Description
Without even knowing it, my hand has slipped into my panties, my fingers wet with my own juices. My eyes search the room for a willing subject and I feel myself involuntarily moving toward the bar. A firm hand grasps my own, the pressure halts me and jolts me out of my haze—James—I had nearly forgotten. I have no excuse for my distraction. James on the other hand, has them all. His eyes are wide and frightened. His body is slick with sweat, a huge erection bulges from his torn blue jean shorts. I know we are here to work, but if I don’t satisfy James’s hunger neither one of us will be worth a damn.
“I need you,” he cries, pulling me close. His breathing is so heavy, I have to place my hand on his chest to slow it down.
“Look at me. James,” I say, trying to calm him. “We need to focus now.”

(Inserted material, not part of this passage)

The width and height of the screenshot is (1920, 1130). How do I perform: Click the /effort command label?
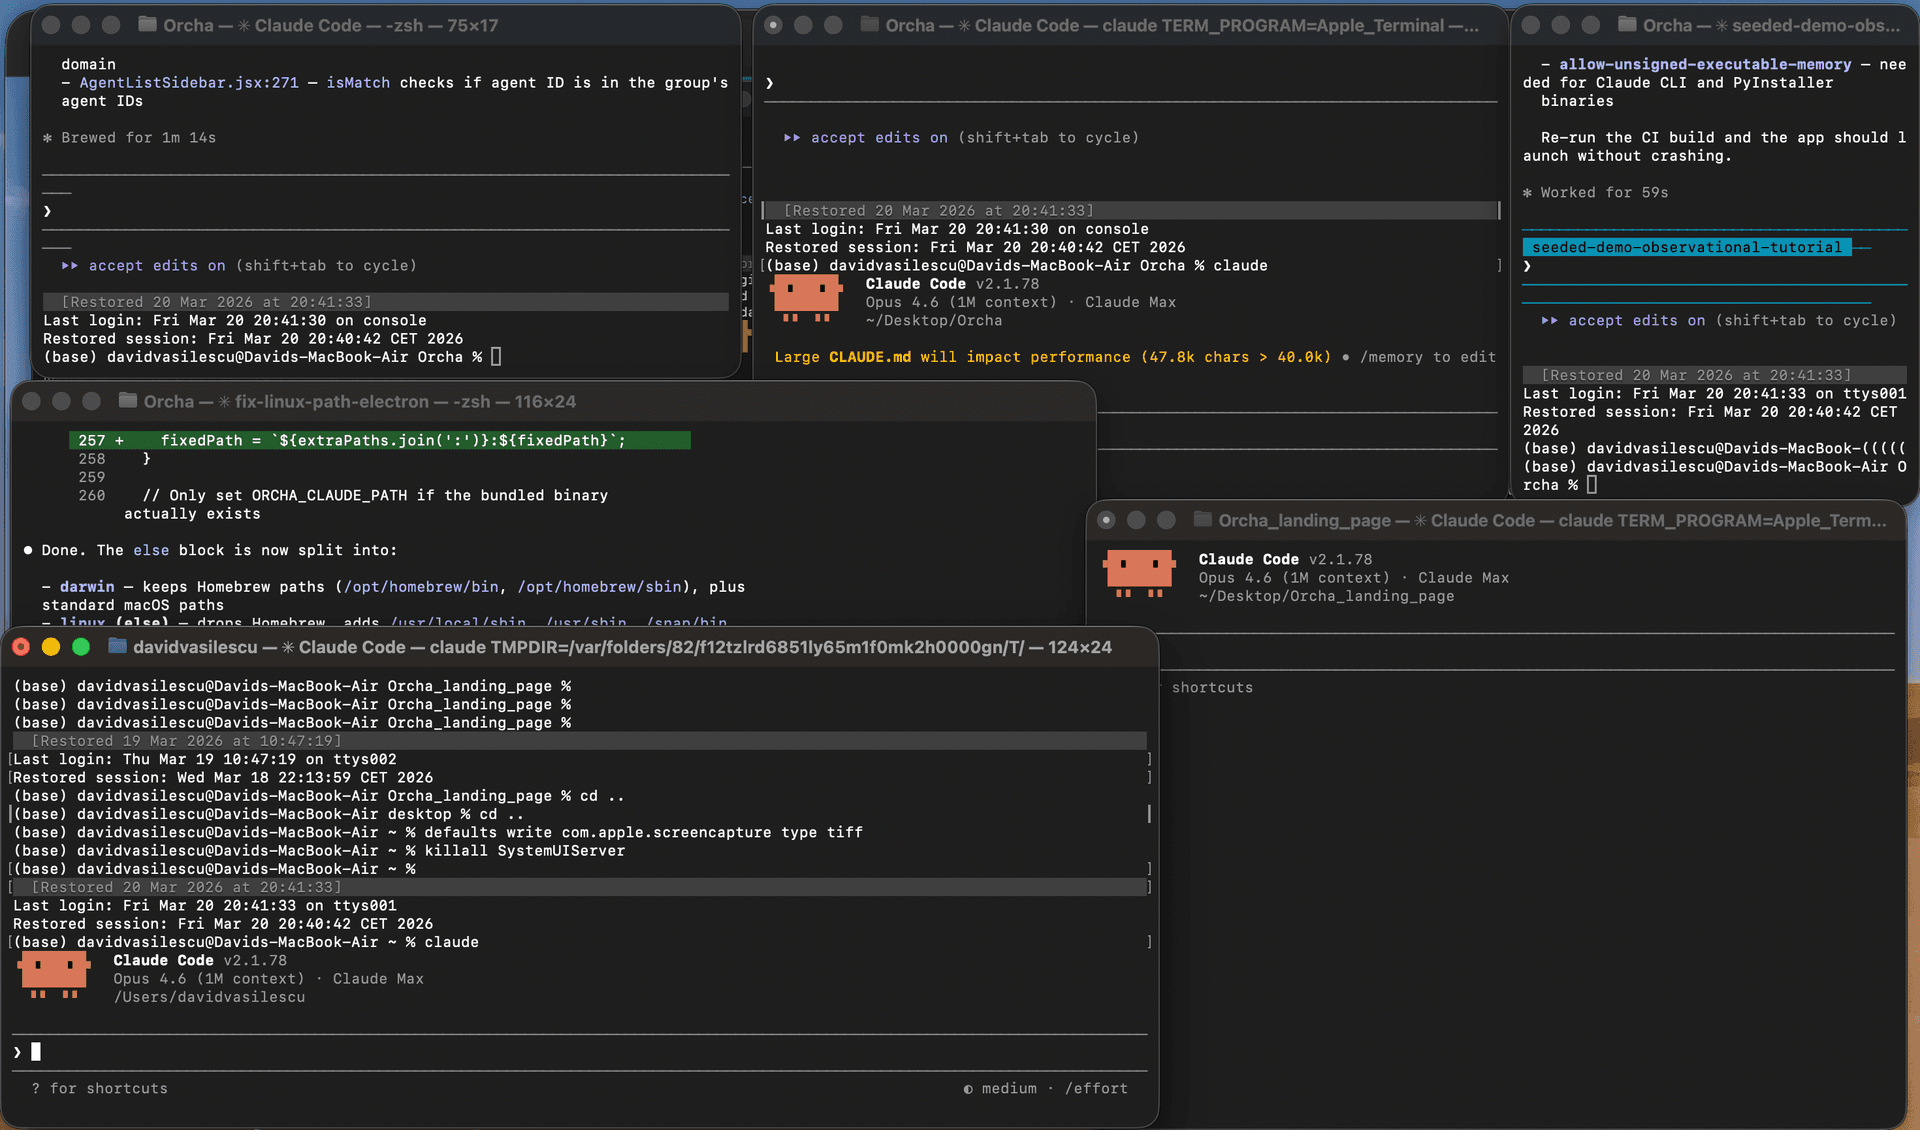1097,1088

“I can’t,” he hisses. “If I don’t fuck you right now, I think I’ll go mad.” He crushes his lips to mine and lifts me up wrapping my legs around his trim waist. I lose all power and control. I willingly allow him to carry me to one of the curtained mattresses. All I can think of is his hot, wet tongue in my mouth and the feel of his hard cock rubbing against my wet sex. I grind deeper into him with each step. By the time he lays me down onto the soft silk-covered mattress, I couldn’t give a fuck about saving the world. My only thoughts are on how to get this beautiful man deep inside of me. I lay back, my legs spread wide. James pulls his shorts down. We’ve no time to waste, our need so critical. I’m so wet he slides right in and we both breathe out in relief. He grips both of my arms with one hand and pulls them over my head. I watch as my tits bounce wildly with each of his thrusts. I bite my lip and grind my hips. He finds my eyes and holds them in his gaze and I cry out for more.

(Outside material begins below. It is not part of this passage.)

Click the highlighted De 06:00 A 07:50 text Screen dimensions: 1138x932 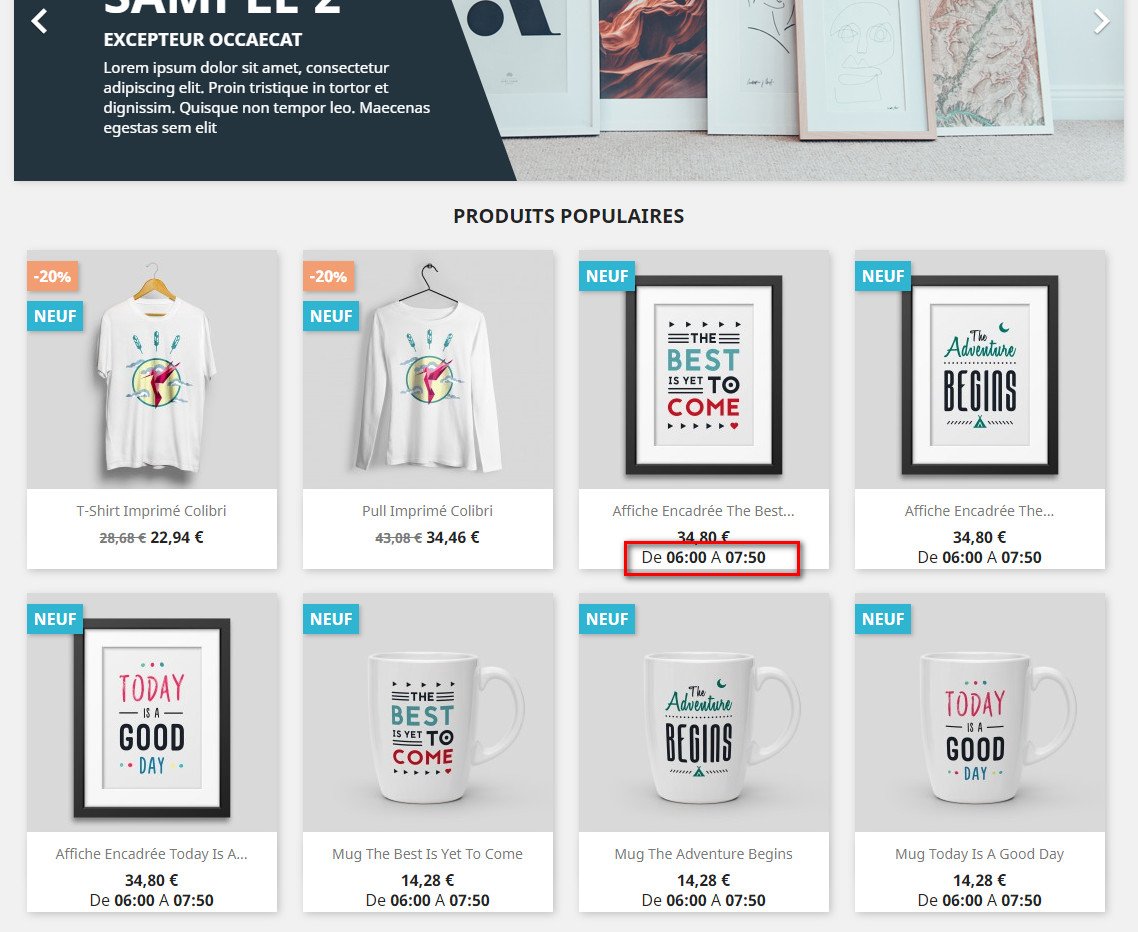click(703, 557)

Cupping my breast with his free hand he sucks on my nipple, swirling his tongue around my erect flesh. I wrap my legs around him pulling him in closer and deeper. Our bodies melt together as one, the heat of our passion burning through all the bullshit the past few weeks have brought. I’m overwhelmed by the love I feel for this man, and only just realize that it’s not the act of making love that’s giving me this high, but the love we share.